• [Exercise instructions] Please write out the part of the McAnulty text that opens with the words containing "American judge (1947–2007)" and closes with "court in Kentucky.", swapping "attorney" for "lawyer".

Justice of the Kentucky Supreme Court
- In office August 15, 2006 – August 9, 2007
- Preceded by: Martin E. Johnstone
- Succeeded by: Lisabeth Tabor Hughes

Judge of the Kentucky Court of Appeals
- In office November 23, 1998 – August 15, 2006
- Preceded by: Lisabeth Tabor Hughes
- Succeeded by: Thomas B. Wine

Judge of the 30th Kentucky Circuit Court
- In office July 1993 – November 23, 1998
- Preceded by: Martin E. Johnstone
- Succeeded by: Lisabeth Tabor Hughes
- In office January 2, 1984 – January 4, 1990
- Preceded by: Curtis G. Witten
- Succeeded by: Thomas J. Knopf

Judge of the 30th Kentucky District Court
- In office February 21, 1980 – January 2, 1984
- Preceded by: Himself
- Succeeded by: William L. Knpof
- In office January 2, 1978 – January 15, 1980
- Preceded by: Court established
- Succeeded by: Himself

Kentucky Secretary of Justice
- In office February 6, 1980 – February 14, 1980
- Governor: John Y. Brown Jr.
- Preceded by: Jack Smith
- Succeeded by: Neil Welch

Personal details
- Born: October 9, 1947 Indianapolis, Indiana, U.S.
- Died: August 23, 2007 (aged 59) Louisville, Kentucky, U.S.

= William E. McAnulty Jr. =

American judge (1947–2007)

William Eugene McAnulty Jr. (October 9, 1947 – August 23, 2007) was an American attorney and judge in Louisville, Kentucky who became the first African American justice on the Kentucky Supreme Court. He served on every level court in Kentucky.

== Early life and education ==
The son of a mailman, he attended Shortridge High School, Indiana University, and received a J.D. from the University of Louisville School of Law.

• [Exercise data]
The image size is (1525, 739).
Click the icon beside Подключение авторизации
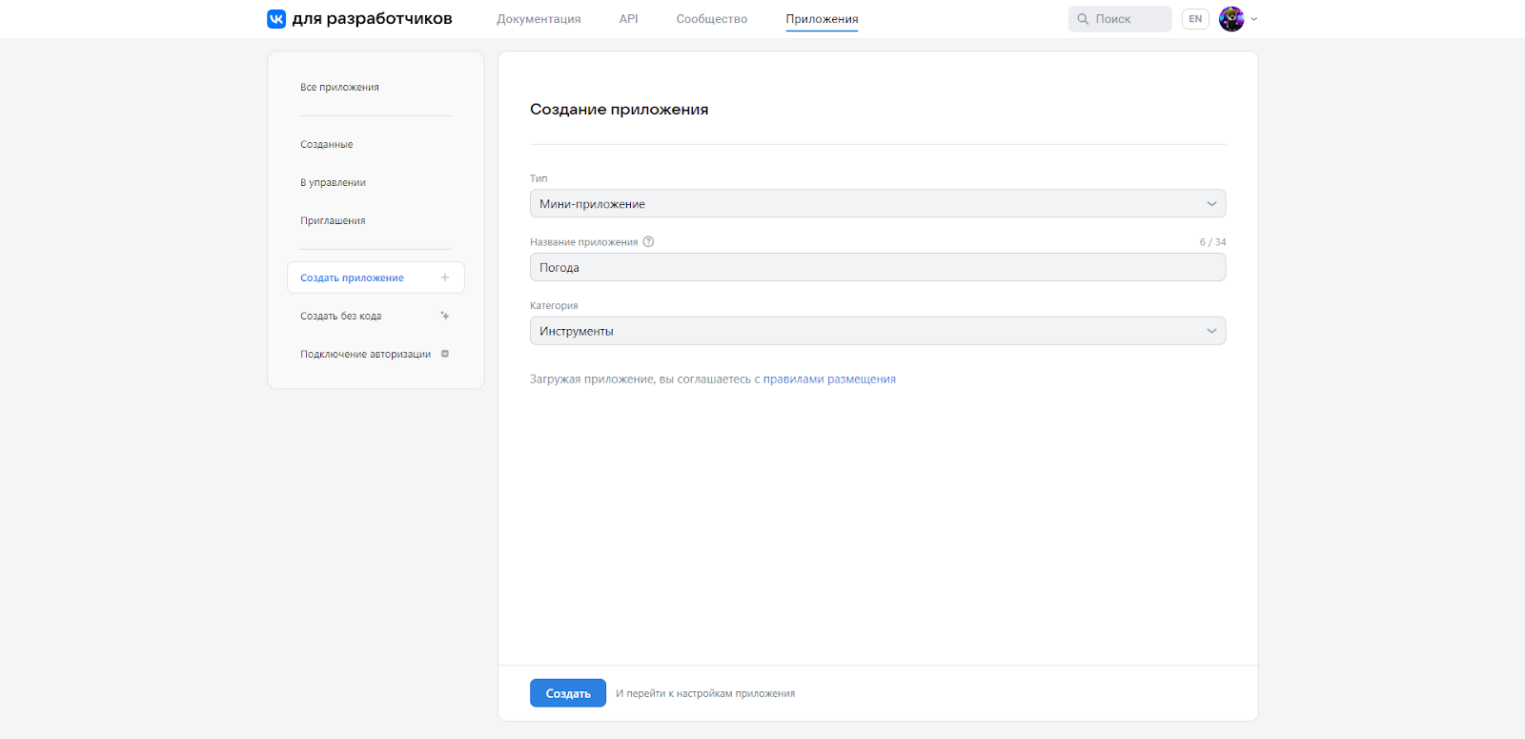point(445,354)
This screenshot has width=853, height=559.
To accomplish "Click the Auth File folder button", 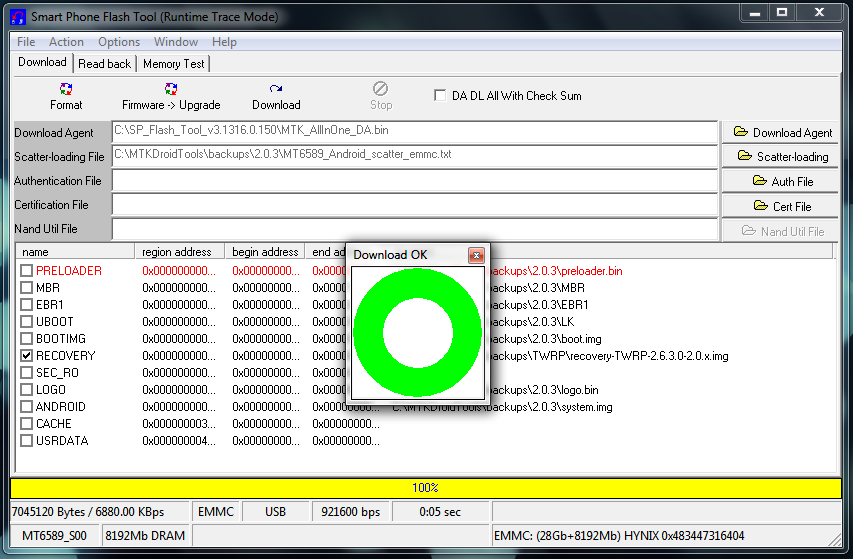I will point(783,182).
...
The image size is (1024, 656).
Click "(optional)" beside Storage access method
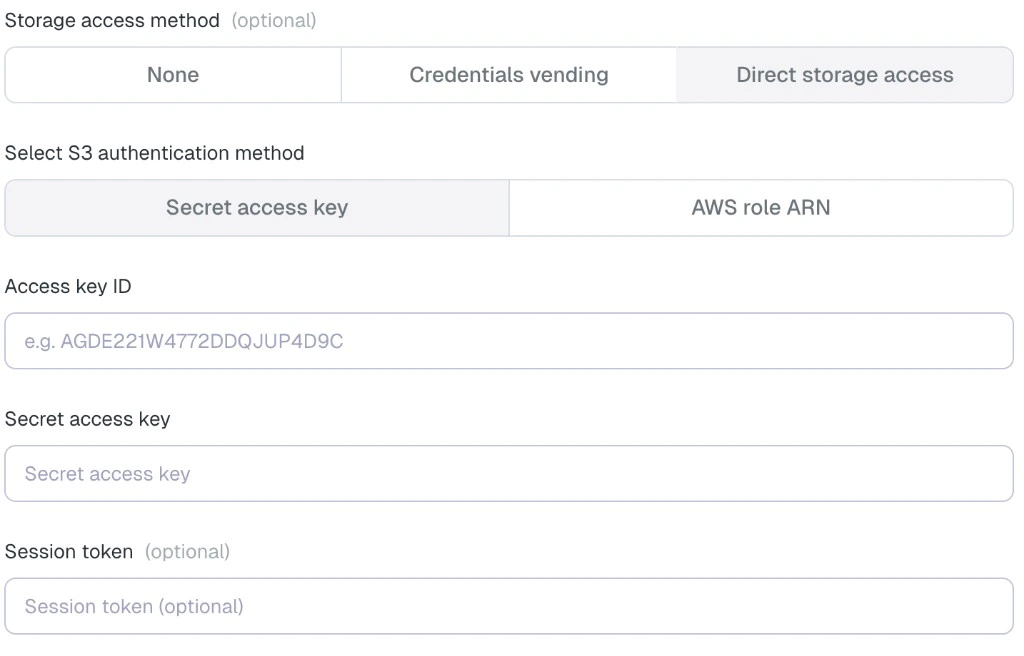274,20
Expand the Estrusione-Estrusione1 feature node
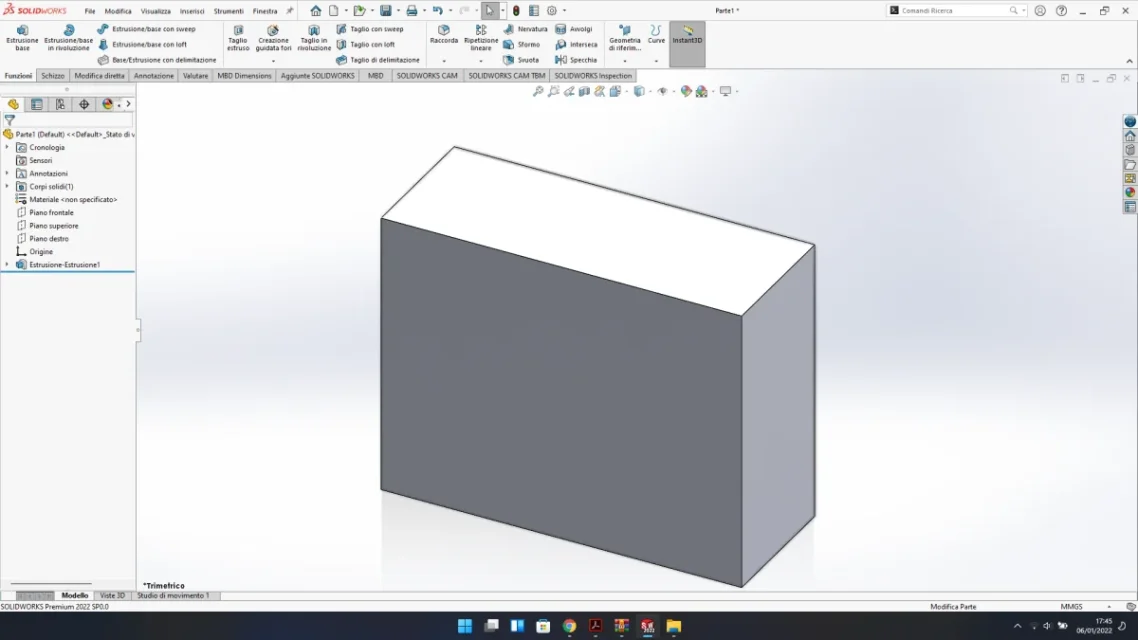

• [Answer space]
American judge (1947–2007)

William Eugene McAnulty Jr. (October 9, 1947 – August 23, 2007) was an American lawyer and judge in Louisville, Kentucky who became the first African American justice on the Kentucky Supreme Court. He served on every level court in Kentucky.